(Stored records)
########
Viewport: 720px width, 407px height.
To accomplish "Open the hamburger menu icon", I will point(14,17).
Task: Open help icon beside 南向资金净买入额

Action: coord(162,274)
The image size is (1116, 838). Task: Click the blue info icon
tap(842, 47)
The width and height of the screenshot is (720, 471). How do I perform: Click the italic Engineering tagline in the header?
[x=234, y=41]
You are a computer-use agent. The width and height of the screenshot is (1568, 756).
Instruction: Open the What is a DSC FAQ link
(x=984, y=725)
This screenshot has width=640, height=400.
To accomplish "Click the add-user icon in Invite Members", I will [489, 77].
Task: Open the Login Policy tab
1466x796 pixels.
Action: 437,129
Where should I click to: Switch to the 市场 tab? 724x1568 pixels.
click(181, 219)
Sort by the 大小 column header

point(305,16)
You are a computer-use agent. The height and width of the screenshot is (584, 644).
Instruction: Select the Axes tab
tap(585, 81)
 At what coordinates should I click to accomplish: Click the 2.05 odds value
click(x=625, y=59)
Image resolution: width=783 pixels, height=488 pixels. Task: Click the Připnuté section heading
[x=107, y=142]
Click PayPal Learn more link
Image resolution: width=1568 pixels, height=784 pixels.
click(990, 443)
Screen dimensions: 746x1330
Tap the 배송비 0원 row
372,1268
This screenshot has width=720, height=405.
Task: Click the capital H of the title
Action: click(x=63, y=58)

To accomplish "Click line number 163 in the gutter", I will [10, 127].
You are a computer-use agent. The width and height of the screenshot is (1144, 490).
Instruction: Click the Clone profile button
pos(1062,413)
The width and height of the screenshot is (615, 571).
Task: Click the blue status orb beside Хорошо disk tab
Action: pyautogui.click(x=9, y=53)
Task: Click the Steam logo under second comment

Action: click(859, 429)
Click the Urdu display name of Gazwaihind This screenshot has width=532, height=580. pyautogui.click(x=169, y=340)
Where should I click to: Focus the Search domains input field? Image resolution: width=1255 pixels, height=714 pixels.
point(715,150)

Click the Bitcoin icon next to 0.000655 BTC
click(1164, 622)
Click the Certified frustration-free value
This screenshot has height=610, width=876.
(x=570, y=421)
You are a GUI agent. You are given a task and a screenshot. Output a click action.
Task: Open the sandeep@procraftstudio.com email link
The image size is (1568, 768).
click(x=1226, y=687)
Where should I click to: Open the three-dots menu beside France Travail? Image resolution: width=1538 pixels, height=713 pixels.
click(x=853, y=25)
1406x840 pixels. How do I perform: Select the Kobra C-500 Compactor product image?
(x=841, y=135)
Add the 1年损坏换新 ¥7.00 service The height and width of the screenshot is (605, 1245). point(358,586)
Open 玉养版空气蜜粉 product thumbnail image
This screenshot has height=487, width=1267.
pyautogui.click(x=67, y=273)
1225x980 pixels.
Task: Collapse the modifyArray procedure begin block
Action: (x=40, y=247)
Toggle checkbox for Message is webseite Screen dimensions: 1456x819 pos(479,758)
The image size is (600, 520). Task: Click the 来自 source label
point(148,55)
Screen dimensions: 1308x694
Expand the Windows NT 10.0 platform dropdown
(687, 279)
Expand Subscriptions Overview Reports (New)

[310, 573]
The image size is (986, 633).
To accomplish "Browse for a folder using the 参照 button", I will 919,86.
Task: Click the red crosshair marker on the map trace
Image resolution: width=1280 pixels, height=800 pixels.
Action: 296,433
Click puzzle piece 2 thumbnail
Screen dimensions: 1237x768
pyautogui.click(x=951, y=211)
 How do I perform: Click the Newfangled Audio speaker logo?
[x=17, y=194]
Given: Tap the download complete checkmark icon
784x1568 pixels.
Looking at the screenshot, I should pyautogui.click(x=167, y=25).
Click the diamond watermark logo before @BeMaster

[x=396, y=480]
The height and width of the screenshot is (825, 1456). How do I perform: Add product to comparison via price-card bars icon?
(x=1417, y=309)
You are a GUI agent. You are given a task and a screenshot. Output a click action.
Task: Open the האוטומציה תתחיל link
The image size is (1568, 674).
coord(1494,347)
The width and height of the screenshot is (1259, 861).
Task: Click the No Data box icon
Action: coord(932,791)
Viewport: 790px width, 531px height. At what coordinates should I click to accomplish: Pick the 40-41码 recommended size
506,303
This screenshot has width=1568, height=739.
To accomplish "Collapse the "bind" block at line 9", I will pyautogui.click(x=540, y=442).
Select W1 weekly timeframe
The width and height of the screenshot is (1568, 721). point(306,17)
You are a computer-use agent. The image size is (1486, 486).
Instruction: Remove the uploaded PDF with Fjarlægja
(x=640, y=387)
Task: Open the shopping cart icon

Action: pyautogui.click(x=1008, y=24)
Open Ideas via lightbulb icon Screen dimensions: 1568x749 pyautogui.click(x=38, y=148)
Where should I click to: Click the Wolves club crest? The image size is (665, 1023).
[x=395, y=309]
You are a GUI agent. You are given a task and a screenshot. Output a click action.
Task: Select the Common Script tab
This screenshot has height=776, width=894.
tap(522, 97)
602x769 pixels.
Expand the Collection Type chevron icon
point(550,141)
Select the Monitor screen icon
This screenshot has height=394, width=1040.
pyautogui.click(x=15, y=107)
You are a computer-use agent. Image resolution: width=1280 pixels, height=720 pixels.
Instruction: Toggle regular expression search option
########
§ THE PROBLEM
Repeat, word for word, every line from the line that contains "Select W1 weekly timeframe" to the end of the entries; include both of those lines and no others.

§ WRITTEN ANSWER
Select W1 weekly timeframe
The width and height of the screenshot is (1568, 721). point(306,17)
You are a computer-use agent. The image size is (1486, 486).
Instruction: Remove the uploaded PDF with Fjarlægja
(x=640, y=387)
Task: Open the shopping cart icon

Action: pyautogui.click(x=1008, y=24)
Open Ideas via lightbulb icon Screen dimensions: 1568x749 pyautogui.click(x=38, y=148)
Where should I click to: Click the Wolves club crest? The image size is (665, 1023).
[x=395, y=309]
You are a GUI agent. You are given a task and a screenshot. Output a click action.
Task: Select the Common Script tab
This screenshot has height=776, width=894.
tap(522, 97)
602x769 pixels.
Expand the Collection Type chevron icon
point(550,141)
Select the Monitor screen icon
This screenshot has height=394, width=1040.
pyautogui.click(x=15, y=107)
You are a computer-use agent. Image resolution: width=1280 pixels, height=720 pixels.
Instruction: Toggle regular expression search option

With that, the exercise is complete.